Former Donora personal care home could house international students
DONORA – Donora Planning Commission is considering allowing Kenric Manor, a former personal care home, to house international students for local colleges, such as Penn State Fayette and Westmoreland County Community College.
The planning commission is expected to make a recommendation at a meeting at 6 p.m. Friday – the third meeting on the matter. A meeting Tuesday was recessed until Friday to allow time to consider the proposal of Future iService LLC, which is based in New York.
Future iService purchased the facility from a subsidiary of Mon Valley Hospital at a private auction in August.
“Our client is in the business of housing aid-assisted, post-secondary education students,” explained attorney Todd Pappasergi, who is representing Future iService. “(The client) wants to be able to house international students in the area once renovations are complete at the former Kenric Manor.”
The planning commission serves as a recommendation agency to council. Council would have to give final approval to the request to use the property for student housing.
“We’re still deliberating,” said Dennis Gutierrez, chairman of the Donora Planning Commission. “We’re trying to analyze and do our due diligence.”
The area is zoned residential, but Kenric Manor was grandfathered in for use as a nursing home at that location.
“One of the permissible conditional uses is if a facility is an educational property which is going to be used for housing of students,” Pappasergi said. “My client needs to receive conditional use permission from planning commission and borough council to achieve what he wants with the property.”
That would be to have 30-35 students living at the property, the maximum allowed under the current zoning code. An agreement is already in place with Penn State Fayette and WCCC.
The borough’s zoning code also calls for a facility such as Kenric Manor to have 100 parking spaces.
Gutierrez admitted that parking in the area has been a major concern raised by residents.
“It’s a close neighborhood. Parking is somewhat limited and that’s a large concern with residents nearby the old Kenric Manor,” Gutierrez said.

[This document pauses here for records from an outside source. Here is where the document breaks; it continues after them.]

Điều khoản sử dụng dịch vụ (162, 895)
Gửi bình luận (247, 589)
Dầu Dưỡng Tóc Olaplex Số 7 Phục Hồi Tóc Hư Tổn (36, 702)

Pappasergi does not see that it will be much of a concern since the students probably won’t have their own vehicles.
“The residents coming in will be international. They’re not going to have vehicles,” he said. “They’re going to be using a bus or van to go to the institutions they will be attending. We think the parking footprint will be very minimal.”
Pappasergi further explained that Future iService plans to invest $140,000 in the property in two $70,000 phases.
“Phase one would involve getting the property ready for 10 students to be able to live there,” he said. “Once that is successful, there would be another $70,000 invested for the full complement of 30 to 35 students.”
The building has been vacant since 2018, when it was shut down due to various health code violations.
In August 2018, the personal care home, known as Miller’s Corner Cottage at the time, was evacuated after it appeared the owner had abandoned the business. Only 13 residents remained at the home at the time, down from 66 just six months earlier. Also, employees of the facility at that time had reported that their paychecks had bounced.
This was a month after the home was notified by the State Department of Human Services that it needed to correct 55 violations that had been noted in an inspection earlier that year.
Pappasergi said there are many positives to getting the facility back on the tax rolls.
“To get an infusion of about 35 people going to school to get a higher education, getting youth into the community could be very beneficial to Donora,” Pappasergi said. “Donora doesn’t have a bank. It doesn’t have a grocery store. It needs population to bring those services back to the community. To be able to take a building that is in disrepair and get it back on the tax rolls and infuse that money back into the school district and the borough and bring educated and youthful students back into town, to me it’s a win-win for everybody. We hope the planning commission and council sees it the same way.”
Gutierrez said the matter will be given a thorough review.
“It would be good to see the building being used,” he said. “It seems like a good cause from the information we have thus far. We have a critical decision to make, especially council. We all want to do the right thing for Donora.”